20. A computer readable storage medium that includes executable computer code embodied in a tangible form operable to determine an interest in a first object of interest in a given situation of a plurality of situations, wherein interest in said first object of interest is unknown in said given situation and wherein interest in a second object of interest is known in said given situation and wherein said computer readable medium comprises:

executable computer code operable to obtain data that includes a plurality of joint occurrences of said first object of interest and said second object of interest;

executable computer code operable to (a) determine a first number of joint occurrences of said first object of interest and said second object of interest in said data;

executable computer code operable to (b) determine, based on said first number of joint occurrences, at least one correlation value indicative of a first correlation between said first object of interest and said second object of interest; and

executable computer code operable to (c) determine an interest value indicative of said interest in said first object of interest based on said at least one correlation value.

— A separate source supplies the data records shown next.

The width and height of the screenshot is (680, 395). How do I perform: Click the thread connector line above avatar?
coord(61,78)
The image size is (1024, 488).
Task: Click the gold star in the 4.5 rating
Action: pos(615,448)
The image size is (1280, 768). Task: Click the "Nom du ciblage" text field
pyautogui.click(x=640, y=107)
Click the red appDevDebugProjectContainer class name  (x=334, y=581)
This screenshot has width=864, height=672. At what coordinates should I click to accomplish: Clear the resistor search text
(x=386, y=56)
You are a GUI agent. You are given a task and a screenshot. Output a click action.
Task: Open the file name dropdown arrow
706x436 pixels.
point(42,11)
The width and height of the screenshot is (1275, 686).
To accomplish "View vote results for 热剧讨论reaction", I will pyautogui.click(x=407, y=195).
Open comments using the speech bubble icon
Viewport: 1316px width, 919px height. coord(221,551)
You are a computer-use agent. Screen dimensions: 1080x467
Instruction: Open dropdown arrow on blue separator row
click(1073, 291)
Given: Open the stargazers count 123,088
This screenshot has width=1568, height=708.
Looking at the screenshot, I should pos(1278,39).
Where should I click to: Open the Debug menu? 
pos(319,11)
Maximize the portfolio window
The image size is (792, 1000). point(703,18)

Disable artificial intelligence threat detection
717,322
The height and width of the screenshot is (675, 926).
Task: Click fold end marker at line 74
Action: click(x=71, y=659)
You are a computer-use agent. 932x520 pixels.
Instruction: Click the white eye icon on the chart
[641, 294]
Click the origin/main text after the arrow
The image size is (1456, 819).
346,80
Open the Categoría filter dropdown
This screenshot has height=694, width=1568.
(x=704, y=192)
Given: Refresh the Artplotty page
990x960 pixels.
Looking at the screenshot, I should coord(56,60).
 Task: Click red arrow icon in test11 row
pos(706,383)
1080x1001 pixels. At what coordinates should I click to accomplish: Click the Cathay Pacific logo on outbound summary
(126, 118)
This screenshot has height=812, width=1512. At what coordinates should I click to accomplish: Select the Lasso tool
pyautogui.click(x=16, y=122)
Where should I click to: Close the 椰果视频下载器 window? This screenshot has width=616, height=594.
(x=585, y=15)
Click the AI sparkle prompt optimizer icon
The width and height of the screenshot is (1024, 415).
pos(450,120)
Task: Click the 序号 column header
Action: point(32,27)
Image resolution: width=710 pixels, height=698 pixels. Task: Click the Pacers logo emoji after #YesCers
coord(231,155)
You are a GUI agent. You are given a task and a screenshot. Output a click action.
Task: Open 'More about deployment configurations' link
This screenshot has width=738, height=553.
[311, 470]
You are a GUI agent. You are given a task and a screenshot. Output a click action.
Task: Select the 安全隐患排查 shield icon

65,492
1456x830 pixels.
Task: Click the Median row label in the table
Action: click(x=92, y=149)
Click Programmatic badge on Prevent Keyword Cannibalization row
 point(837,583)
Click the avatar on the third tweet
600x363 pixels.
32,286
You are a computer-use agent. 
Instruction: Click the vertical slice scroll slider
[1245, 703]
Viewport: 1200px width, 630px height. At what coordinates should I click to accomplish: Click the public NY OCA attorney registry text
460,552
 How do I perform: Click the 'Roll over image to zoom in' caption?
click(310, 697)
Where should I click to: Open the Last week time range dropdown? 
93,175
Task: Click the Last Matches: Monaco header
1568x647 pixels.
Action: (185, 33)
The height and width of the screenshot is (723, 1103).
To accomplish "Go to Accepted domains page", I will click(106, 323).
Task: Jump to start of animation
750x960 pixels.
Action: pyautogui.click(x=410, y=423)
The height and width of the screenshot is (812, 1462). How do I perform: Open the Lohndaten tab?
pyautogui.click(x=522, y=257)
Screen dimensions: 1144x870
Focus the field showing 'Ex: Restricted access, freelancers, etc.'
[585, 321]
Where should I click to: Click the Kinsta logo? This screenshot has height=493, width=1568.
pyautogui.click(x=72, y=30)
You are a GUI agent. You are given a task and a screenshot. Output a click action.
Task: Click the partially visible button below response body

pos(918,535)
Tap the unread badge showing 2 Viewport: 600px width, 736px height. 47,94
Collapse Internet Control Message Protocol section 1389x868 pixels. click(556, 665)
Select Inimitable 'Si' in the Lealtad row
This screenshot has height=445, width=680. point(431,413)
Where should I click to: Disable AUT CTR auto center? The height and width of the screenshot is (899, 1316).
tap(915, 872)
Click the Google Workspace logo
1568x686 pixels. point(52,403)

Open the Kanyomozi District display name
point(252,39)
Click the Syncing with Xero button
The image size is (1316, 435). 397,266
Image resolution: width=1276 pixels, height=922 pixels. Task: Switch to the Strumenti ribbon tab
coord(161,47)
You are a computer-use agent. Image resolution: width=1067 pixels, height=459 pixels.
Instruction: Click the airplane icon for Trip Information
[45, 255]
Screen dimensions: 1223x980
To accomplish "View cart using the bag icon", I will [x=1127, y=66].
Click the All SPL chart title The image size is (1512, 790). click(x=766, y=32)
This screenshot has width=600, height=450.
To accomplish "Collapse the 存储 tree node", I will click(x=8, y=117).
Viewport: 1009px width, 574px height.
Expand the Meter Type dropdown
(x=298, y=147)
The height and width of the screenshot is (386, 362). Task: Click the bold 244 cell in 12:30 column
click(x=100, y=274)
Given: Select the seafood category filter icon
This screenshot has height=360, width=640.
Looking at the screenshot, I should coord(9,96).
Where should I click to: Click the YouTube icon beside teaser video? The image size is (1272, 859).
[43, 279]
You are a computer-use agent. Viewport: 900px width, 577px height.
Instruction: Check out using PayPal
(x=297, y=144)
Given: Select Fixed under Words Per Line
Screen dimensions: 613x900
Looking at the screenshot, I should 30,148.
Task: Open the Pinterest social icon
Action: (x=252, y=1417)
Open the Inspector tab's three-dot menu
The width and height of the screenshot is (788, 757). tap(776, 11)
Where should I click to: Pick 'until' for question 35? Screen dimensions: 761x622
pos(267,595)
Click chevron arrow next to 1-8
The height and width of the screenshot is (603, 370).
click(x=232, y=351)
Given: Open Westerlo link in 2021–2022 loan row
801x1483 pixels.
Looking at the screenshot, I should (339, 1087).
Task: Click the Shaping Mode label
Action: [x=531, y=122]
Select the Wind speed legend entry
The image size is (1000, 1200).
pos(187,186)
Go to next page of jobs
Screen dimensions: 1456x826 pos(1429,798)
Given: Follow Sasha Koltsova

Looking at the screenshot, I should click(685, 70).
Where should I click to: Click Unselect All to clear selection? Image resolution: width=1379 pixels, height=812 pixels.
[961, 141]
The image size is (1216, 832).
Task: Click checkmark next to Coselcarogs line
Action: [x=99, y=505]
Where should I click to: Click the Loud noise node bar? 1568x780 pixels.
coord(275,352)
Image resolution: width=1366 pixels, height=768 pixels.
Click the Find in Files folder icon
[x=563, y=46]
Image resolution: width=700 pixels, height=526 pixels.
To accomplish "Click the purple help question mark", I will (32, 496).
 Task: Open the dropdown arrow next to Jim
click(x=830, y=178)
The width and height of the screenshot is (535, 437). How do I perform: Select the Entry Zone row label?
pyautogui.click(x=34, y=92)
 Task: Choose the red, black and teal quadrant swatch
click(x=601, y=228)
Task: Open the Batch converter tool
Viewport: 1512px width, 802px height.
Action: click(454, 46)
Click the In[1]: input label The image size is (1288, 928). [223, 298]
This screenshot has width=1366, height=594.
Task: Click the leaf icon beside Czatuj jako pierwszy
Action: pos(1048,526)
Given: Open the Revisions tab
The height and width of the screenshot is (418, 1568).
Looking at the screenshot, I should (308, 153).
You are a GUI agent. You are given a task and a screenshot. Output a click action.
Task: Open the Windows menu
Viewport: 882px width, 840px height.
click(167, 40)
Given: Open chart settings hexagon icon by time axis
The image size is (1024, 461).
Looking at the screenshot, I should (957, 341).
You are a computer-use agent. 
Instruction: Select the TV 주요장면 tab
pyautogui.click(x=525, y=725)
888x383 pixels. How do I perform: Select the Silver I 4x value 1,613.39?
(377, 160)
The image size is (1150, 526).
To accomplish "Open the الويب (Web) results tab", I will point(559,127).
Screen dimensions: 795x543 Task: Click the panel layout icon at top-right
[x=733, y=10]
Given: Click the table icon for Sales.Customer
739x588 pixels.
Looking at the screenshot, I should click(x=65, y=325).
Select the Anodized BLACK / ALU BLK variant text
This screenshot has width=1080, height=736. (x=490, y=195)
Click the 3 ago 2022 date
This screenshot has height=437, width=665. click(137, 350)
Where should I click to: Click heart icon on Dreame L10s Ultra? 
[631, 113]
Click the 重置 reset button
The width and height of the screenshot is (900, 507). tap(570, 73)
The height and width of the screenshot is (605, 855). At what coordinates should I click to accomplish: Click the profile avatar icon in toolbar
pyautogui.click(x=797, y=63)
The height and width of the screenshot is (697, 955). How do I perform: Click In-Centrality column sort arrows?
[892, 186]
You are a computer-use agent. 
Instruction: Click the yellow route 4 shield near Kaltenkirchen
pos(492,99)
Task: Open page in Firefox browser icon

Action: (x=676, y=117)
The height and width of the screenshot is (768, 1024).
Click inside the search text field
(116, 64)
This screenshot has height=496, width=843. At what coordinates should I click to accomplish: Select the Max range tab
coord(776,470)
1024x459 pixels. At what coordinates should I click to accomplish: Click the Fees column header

21. The computer-implemented method of claim 1, wherein the first object of interest and the second object of interest are not part of the same domain.

22. The computer-implemented method of claim 1, wherein the determining (c) of the interest value is not based on relative positions of the first and second objects of interest within a tree-like structure.

23. A computer-implemented method of determining interest in a first object of interest, wherein a first interest value indicative of an interest in said first object of interest is unknown and wherein a second interest value indicative of an interest in a second object of interest is known, said computer-implemented method comprising:

obtaining a first search term representing said first object of interest and a second search term representing said second object of interest;

transmitting the first and second search terms to a search engine configured to search a multiplicity of text-based data items stored on a network;

receiving data from said search engine indicating a plurality of joint occurrences of said first search term and said second search term in each of a plurality of said text-based data items;

determining at least one correlation value based on the received data, the correlation value indicative of a frequency that said first search term appears together with said second search term in one of the multiplicity of text-based data items; and

computing said first interest value indicative of said interest in said first object of interest based on said at least one correlation value and said second interest value.

24. The computer-implemented method of claim 23, wherein:

said multiplicity of text documents include a multiplicity of words, each text-based data item including a plurality of words;

the first and second search terms each include at least one word of the multiplicity of words; and

each of the plurality of joint occurrences involves a joint appearance of the at least one word of the first search term and the at least one word of second search term among the plurality of words of one of the multiplicity of text-based data items.